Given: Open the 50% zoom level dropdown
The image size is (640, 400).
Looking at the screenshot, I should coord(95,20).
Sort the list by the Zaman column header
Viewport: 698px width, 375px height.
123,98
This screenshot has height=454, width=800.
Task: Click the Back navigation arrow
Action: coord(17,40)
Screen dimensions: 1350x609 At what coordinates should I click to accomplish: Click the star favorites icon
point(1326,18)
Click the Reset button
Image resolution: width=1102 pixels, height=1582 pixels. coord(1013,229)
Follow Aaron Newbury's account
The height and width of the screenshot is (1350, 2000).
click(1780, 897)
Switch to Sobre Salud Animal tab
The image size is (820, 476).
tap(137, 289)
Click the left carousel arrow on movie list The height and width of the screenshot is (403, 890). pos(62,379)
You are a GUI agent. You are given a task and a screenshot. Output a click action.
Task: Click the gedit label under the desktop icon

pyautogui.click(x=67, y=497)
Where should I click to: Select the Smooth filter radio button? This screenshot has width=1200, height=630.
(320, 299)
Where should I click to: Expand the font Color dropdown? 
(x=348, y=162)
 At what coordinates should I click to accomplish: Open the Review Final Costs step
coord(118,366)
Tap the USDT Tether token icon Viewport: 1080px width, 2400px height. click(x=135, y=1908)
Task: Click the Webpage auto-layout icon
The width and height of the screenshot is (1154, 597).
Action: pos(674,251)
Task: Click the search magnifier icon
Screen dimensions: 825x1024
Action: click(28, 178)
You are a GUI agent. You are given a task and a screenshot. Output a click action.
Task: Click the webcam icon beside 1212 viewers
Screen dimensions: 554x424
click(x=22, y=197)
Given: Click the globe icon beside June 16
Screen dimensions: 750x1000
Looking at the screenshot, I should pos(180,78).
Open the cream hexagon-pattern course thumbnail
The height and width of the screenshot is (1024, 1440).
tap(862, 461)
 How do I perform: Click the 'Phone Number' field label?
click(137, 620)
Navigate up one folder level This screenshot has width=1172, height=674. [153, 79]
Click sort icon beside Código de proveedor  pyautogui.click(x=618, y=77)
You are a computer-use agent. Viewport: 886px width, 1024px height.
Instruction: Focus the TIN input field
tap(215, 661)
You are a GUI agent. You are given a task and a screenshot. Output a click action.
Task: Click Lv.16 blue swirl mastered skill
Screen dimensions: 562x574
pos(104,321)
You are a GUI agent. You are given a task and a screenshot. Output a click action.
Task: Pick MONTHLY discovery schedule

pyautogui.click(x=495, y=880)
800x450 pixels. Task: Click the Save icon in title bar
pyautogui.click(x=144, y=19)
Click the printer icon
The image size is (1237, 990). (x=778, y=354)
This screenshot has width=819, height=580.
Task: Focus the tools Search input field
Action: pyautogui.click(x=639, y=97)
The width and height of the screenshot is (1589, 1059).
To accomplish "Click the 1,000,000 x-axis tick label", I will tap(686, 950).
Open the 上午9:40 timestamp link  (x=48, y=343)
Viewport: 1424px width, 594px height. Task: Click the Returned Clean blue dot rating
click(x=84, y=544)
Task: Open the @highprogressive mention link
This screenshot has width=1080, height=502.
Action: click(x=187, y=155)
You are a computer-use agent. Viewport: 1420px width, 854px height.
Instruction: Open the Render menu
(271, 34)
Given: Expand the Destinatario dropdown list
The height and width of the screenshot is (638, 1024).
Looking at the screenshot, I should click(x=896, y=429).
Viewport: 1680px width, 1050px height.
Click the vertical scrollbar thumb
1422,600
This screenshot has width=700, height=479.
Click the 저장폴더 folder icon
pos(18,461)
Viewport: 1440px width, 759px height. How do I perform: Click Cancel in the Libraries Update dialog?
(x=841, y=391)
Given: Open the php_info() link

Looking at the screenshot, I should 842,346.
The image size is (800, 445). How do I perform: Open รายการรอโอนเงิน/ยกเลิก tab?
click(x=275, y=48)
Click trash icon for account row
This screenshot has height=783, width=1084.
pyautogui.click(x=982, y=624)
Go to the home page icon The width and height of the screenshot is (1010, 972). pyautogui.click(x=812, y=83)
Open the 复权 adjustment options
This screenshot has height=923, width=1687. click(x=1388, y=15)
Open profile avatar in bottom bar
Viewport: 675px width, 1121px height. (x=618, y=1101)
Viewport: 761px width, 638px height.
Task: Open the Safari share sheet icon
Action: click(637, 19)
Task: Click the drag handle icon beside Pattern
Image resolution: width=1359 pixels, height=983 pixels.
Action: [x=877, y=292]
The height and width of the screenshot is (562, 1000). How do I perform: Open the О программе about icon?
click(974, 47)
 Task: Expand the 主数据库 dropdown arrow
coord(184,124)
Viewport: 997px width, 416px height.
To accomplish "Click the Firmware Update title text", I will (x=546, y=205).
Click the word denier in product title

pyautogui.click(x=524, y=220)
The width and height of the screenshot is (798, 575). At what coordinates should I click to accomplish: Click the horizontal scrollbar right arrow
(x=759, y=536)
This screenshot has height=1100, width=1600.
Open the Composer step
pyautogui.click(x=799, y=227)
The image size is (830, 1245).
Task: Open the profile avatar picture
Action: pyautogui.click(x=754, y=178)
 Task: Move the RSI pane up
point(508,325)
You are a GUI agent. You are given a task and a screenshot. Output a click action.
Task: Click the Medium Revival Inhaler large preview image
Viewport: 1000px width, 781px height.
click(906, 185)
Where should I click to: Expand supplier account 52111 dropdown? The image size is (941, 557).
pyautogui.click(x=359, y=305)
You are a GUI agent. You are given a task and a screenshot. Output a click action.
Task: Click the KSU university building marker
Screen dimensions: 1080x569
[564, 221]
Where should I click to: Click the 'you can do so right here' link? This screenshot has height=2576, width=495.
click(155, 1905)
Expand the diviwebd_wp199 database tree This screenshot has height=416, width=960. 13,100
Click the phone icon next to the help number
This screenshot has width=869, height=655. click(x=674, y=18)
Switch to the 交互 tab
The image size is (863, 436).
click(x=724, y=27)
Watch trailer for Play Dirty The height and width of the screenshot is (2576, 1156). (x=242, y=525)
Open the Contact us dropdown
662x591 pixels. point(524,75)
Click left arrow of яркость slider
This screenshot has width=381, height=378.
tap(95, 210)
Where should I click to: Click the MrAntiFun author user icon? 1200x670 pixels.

What the task requires:
The lines above from the one containing "Open the 复权 adjustment options" through the one containing "Viewport: 997px width, 416px height." are to be set down exactly, and no others.

Result:
Open the 复权 adjustment options
This screenshot has height=923, width=1687. click(x=1388, y=15)
Open profile avatar in bottom bar
Viewport: 675px width, 1121px height. (x=618, y=1101)
Viewport: 761px width, 638px height.
Task: Open the Safari share sheet icon
Action: click(637, 19)
Task: Click the drag handle icon beside Pattern
Image resolution: width=1359 pixels, height=983 pixels.
Action: [x=877, y=292]
The height and width of the screenshot is (562, 1000). How do I perform: Open the О программе about icon?
click(974, 47)
 Task: Expand the 主数据库 dropdown arrow
coord(184,124)
Viewport: 997px width, 416px height.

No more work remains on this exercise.